Небольшой наплыв покупателей между пятью и шестью случился точно по расписанию. Благодаря переходу на летнее время солнце стояло высоко, и, когда Итан занес лотки с фруктами внутрь, закрыл двери и задернул зеленые шторы, на улице было светло как днем. Сверяясь со списком, он набрал продуктов домой и сложил все в один большой пакет. Затем снял фартук, надел плащ и шляпу, подпрыгнул и уселся на стойку, глядя на полки со своими прихожанами.
– Никаких откровений не будет, – сказал он. – Просто запомните слова Сэтчела Пэйджа. Похоже, придется мне научиться не оглядываться.
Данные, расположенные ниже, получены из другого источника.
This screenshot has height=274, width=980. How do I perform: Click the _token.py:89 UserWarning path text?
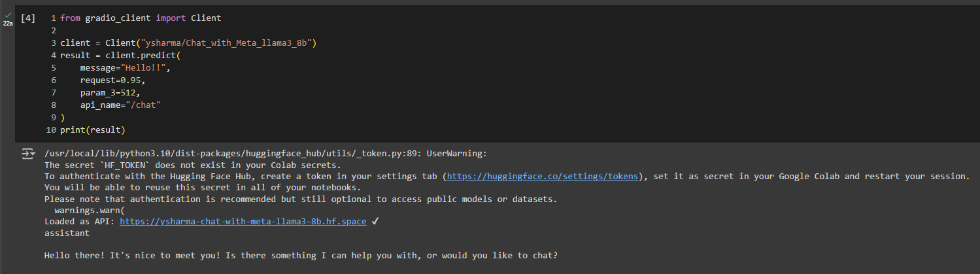(x=265, y=154)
Он достал из бумажника сложенные листы и завернул их в вощеную бумагу. Потом открыл эмалированную дверцу холодильника, сунул конверт в угол за компрессор и захлопнул дверцу.
На полке под кассовым аппаратом Итан нашел пыльный и потрепанный телефонный справочник, лежавший там на случай экстренных заказов фирме-поставщику. Так, Министерство юстиции США… Он передвинул палец ниже по колонке мимо Антитрестовского управления Минюста, Таможенной службы, Управления исполнения наказаний, Федерального бюро расследований и под ним нашел Службу иммиграции и натурализации, Восточный Бродвей, дом 20, БА 7–0300, по вечерам, в сб., воскр. и вых. ОЛ 6–5888.
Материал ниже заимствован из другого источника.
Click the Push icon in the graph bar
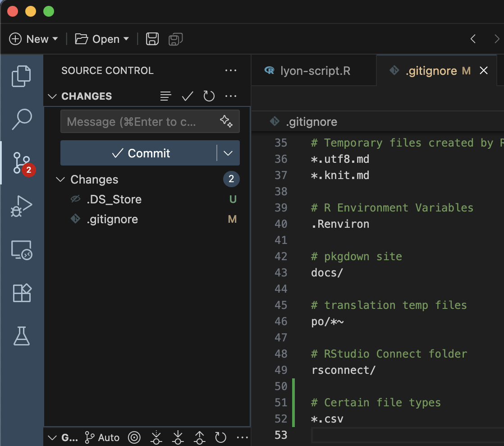click(199, 437)
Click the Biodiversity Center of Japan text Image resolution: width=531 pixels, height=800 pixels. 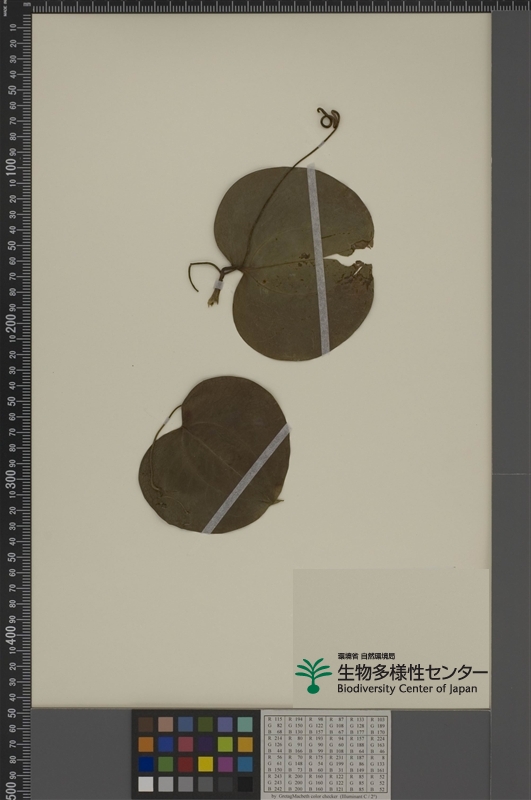point(407,689)
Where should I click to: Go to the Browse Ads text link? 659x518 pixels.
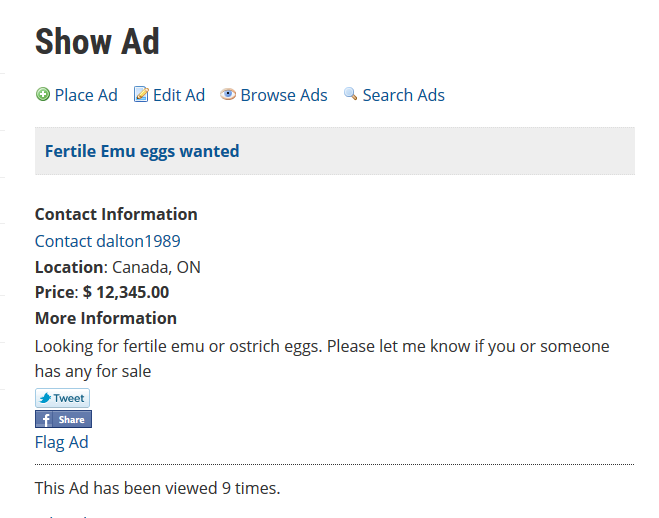pos(284,95)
– О-Эл шесть-пять-восемь-восемь-восемь, – произнес Итан вслух, – О-Эл шесть-пять-восемь-восемь-восемь, вечером звонить вас просим. – И тогда он обратился к консервам, не глядя на них: – Если все честно и законно, то никто не пострадает.
Итан вышел через заднюю дверь и запер ее. С пакетом в руках пересек дорогу и направился к гостинице и ресторану «Формачтер». В зале было шумно от любителей коктейлей, зато в крошечном лобби, где стояла будка телефона-автомата, не было никого, даже дежурного. Итан прикрыл стеклянную дверцу, поставил продукты на пол, высыпал мелочь на полку, бросил в автомат десятицентовик и набрал ноль.
– Коммутатор.
– Ага. Коммутатор… соедините меня с Нью-Йорком.
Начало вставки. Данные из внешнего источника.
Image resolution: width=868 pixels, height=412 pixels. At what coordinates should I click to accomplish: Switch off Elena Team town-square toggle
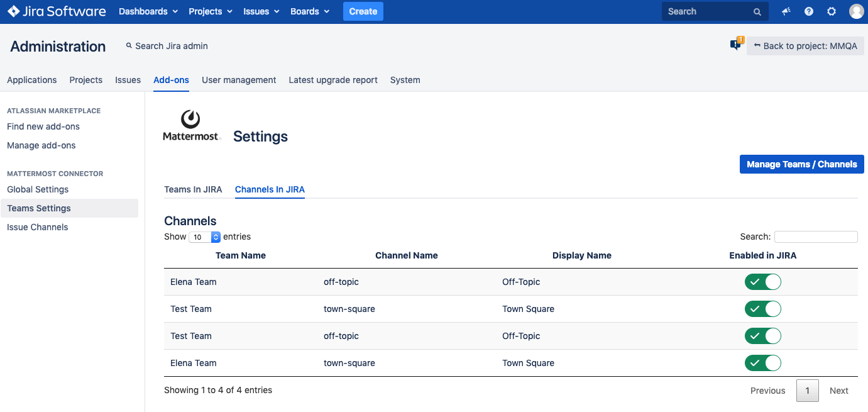[762, 363]
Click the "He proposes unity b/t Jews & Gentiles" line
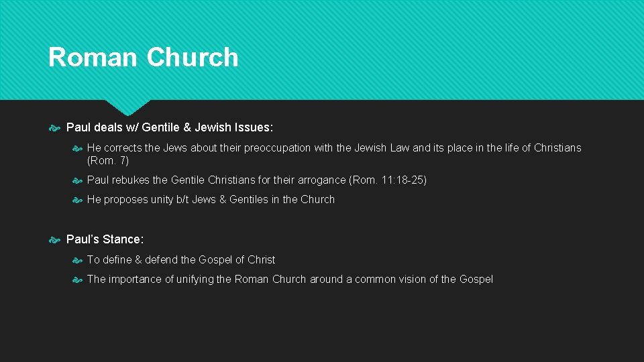The width and height of the screenshot is (644, 362). coord(211,200)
– Пожалуйста, наберите номер.
Так он и сделал.
Итан вернулся с работы, неся сумку с продуктами. До чего прекрасны длинные летние дни! Трава на лужайке так разрослась, что легла под своим весом. Он поцеловал Мэри влажными губами.
– Головастик, лужайка совсем одичала. Как думаешь, мне удастся заставить Аллена ее подстричь?
– У детей экзамены. Сам знаешь – конец года и все такое.
– Что там за жуткий визг из соседней комнаты?
– Он репетирует с той изменяющей голос штукой. Будет выступать на школьном вечере в честь окончания учебного года.
– Что ж, похоже, стричь газон придется мне.
– Извини, дорогой! Дети – они такие.
– Да, и такие, и растакие.
– Ты не в духе? Тяжелый день?
– Ну-ка поглядим, что за день у меня выдался. На ногах с утра до вечера. При мысли о том, что еще и газонокосилку возить туда-сюда, меня не тянет скакать от радости.
– Нам нужна моторная косилка! Как у Джонсонов – садишься себе и едешь.
– Нам нужен садовник и помощник садовника. У моего деда они были. Ездить на косилке? Тогда бы и Аллен согласился стричь траву.
– Не придирайся. Ему всего четырнадцать! В этом возрасте они все такие.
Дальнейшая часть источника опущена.